C’est relativement méconnu, mais la question du changement climatique est apparue assez tôt en Chine, notamment lors des grandes tempêtes et accidents climatiques des années 1990. Au même titre que l’Inde, le pays est touché de plein de fouet par la crise climatique depuis ces années-là, et la pollution a été un sujet de mécontentement croissant dans le pays.
Une chose intéressante est le fait que le mot « crise » s’écrit « Wei-ji » en chinois. « Wei » signifie « danger », et « ji », « opportunité ». Le pays a donc profité de la crise climatique pour restructurer, lentement il est vrai, toute son industrie. Sa priorité est, pour reprendre les termes de la Chine, « le travail à la maison », en s’assurant de contrôler complètement les substituts aux centrales à charbon, qui fournissent toujours la majorité de l’énergie dans le pays. Or, la Chine a clairement conscience qu’à l’avenir il va falloir se passer du charbon, qui est la pire énergie fossile. Elle a donc commencé à investir dans le gaz, qui est un moindre mal, avec l’idée qu’il pourrait servir de transition — ce qui explique aussi son refus, au même titre que les États-Unis d’ailleurs, de condamner les énergies fossiles lors de la COP27.
En parallèle, elle a investi massivement dans les énergies renouvelables, dont elle est la plus grande productrice au monde. Trois domaines ont été privilégiés : l’hydraulique, l’éolien, puis le solaire, de façon assez foudroyante. En 2021, les énergies renouvelables ont ainsi eu en Chine une croissance plus élevée que celle du nucléaire… alors même que le pays est le deuxième producteur mondial d’électricité nucléaire.
La concurrence économique avec l’Inde ou encore les États-Unis peut-elle être un frein à la mise en œuvre de politiques ambitieuses de lutte contre le changement climatique en Chine ?
Au contraire : la concurrence économique avec ces deux continents tend plutôt à accélérer la mise en œuvre de politiques ambitieuses à ce niveau-là. La Chine veut montrer au reste de la planète qu’elle est celle qui, par exemple, produit le plus d’énergies renouvelables.
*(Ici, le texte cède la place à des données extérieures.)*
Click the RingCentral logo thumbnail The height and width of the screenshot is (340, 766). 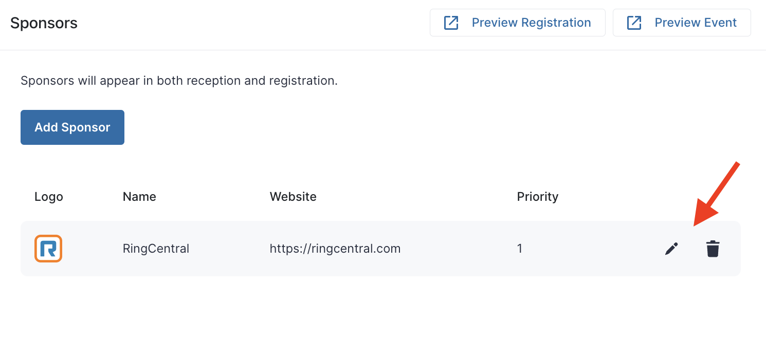click(48, 249)
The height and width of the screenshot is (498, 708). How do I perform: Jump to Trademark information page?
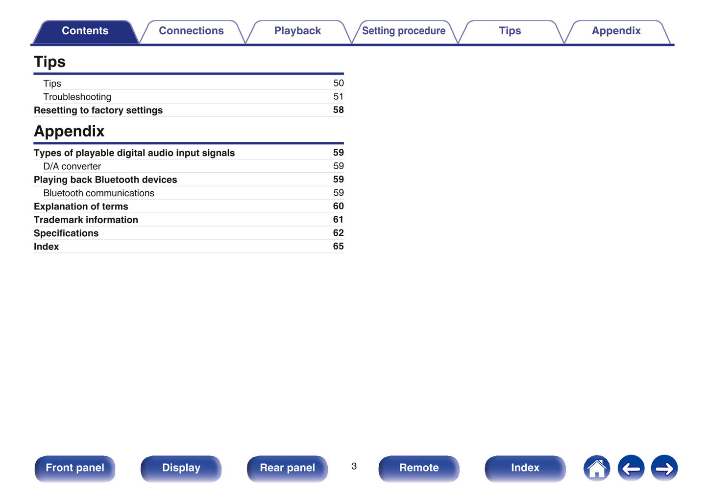pos(86,220)
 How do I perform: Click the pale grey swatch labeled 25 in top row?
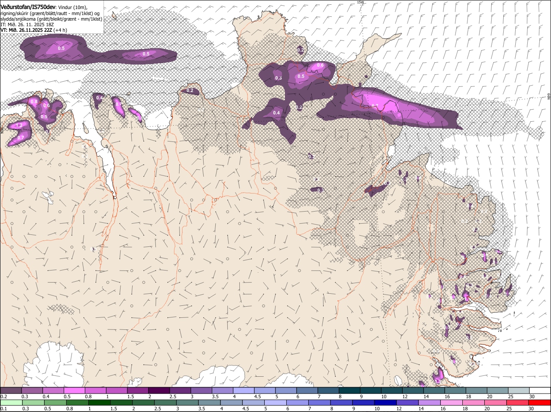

Elle en a fait un argument de son expansion dans le monde : elle a la maîtrise technologique de l’hydraulique, de l’éolien et du solaire, et elle est en train de développer, à l’étranger, de nombreux projets fondés sur les renouvelables. De la même manière, selon l’Agence internationale de l’énergie atomique (AIEA), la Chine assure de nos jours 80 % de la production mondiale des différents équipements nécessaires à la fabrication de panneaux solaires.
Cela étant dit, toutes ces politiques de lutte contre le changement climatique sont également critiquables. Il s’agit en effet pour l’essentiel de projets massifs : les centrales solaires chinoises s’étendent sur des milliers d’hectares, idem pour l’éolien. Cette transition énergétique est donc extrêmement gourmande en minerais. C’est le modèle économique de la Chine, « Big is beautiful ». Le pays joue sur les rendements d’échelles, d’où les panneaux solaires chinois qui sont bien moins chers qu’ailleurs, par exemple. De la même manière, la Chine est très en avance concernant la production de voitures électriques, elle en produit massivement. Cela permet d’amoindrir l’usage des hydrocarbures, mais est-ce pour autant positif au niveau écologique global ? Non. On peut aussi citer ses grands projets de barrages hydrauliques en Afrique, qui provoquent des dégâts environnementaux terribles. La Chine est sans doute l’un des pays les plus avancés dans la transition climatique, mais son modèle économique pose problème sur ce sujet à l’échelle mondiale.
Propos recueillis par Amélie Quentel pour Reporterre.